# TASK PROMPT
From the line containing "Open the Top Folders panel title menu" down to the line containing "759x395 pixels." in the records below, reproduce every line exactly, ends included, and omit all others.
*** DATA FOR REVIEW ***
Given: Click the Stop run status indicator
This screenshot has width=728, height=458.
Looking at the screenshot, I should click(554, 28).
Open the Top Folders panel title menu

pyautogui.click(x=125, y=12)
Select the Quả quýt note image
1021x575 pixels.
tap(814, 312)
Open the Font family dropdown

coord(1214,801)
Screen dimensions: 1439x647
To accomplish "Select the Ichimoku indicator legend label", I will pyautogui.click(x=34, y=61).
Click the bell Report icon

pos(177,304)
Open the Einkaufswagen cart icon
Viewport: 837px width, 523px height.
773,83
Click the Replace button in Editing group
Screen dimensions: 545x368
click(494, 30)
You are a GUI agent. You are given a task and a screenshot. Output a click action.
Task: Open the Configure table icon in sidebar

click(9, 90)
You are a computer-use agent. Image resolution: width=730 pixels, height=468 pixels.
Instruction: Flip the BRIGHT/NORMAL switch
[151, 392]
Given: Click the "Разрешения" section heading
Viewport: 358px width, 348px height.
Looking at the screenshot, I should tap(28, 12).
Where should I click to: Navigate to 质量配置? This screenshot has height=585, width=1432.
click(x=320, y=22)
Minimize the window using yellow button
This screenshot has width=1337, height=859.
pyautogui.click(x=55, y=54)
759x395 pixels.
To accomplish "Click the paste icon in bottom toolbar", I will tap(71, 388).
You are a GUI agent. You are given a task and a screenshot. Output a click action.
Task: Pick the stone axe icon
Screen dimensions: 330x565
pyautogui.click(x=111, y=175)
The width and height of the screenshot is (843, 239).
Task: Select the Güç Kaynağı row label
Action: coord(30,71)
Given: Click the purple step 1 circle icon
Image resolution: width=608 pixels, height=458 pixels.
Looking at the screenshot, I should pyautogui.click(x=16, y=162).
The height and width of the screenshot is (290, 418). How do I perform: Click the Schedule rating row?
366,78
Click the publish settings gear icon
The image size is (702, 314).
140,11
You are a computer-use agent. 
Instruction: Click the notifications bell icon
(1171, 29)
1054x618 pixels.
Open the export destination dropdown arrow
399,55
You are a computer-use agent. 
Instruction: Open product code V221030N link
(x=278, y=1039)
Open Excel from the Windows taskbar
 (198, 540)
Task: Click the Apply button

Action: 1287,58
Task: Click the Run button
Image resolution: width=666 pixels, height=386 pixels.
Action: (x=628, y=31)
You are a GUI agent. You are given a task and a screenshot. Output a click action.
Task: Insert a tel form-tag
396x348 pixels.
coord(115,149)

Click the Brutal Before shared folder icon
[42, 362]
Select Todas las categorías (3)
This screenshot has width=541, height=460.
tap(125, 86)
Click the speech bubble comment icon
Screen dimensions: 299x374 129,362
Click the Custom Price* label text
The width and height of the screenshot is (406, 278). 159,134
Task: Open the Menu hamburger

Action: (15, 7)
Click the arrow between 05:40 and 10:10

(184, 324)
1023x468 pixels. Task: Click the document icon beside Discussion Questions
*** End of DATA FOR REVIEW ***
# ANSWER BELOW
Open the Top Folders panel title menu

pyautogui.click(x=125, y=12)
Select the Quả quýt note image
1021x575 pixels.
tap(814, 312)
Open the Font family dropdown

coord(1214,801)
Screen dimensions: 1439x647
To accomplish "Select the Ichimoku indicator legend label", I will pyautogui.click(x=34, y=61).
Click the bell Report icon

pos(177,304)
Open the Einkaufswagen cart icon
Viewport: 837px width, 523px height.
773,83
Click the Replace button in Editing group
Screen dimensions: 545x368
click(494, 30)
You are a GUI agent. You are given a task and a screenshot. Output a click action.
Task: Open the Configure table icon in sidebar

click(9, 90)
You are a computer-use agent. Image resolution: width=730 pixels, height=468 pixels.
Instruction: Flip the BRIGHT/NORMAL switch
[151, 392]
Given: Click the "Разрешения" section heading
Viewport: 358px width, 348px height.
Looking at the screenshot, I should tap(28, 12).
Where should I click to: Navigate to 质量配置? This screenshot has height=585, width=1432.
click(x=320, y=22)
Minimize the window using yellow button
This screenshot has width=1337, height=859.
pyautogui.click(x=55, y=54)
759x395 pixels.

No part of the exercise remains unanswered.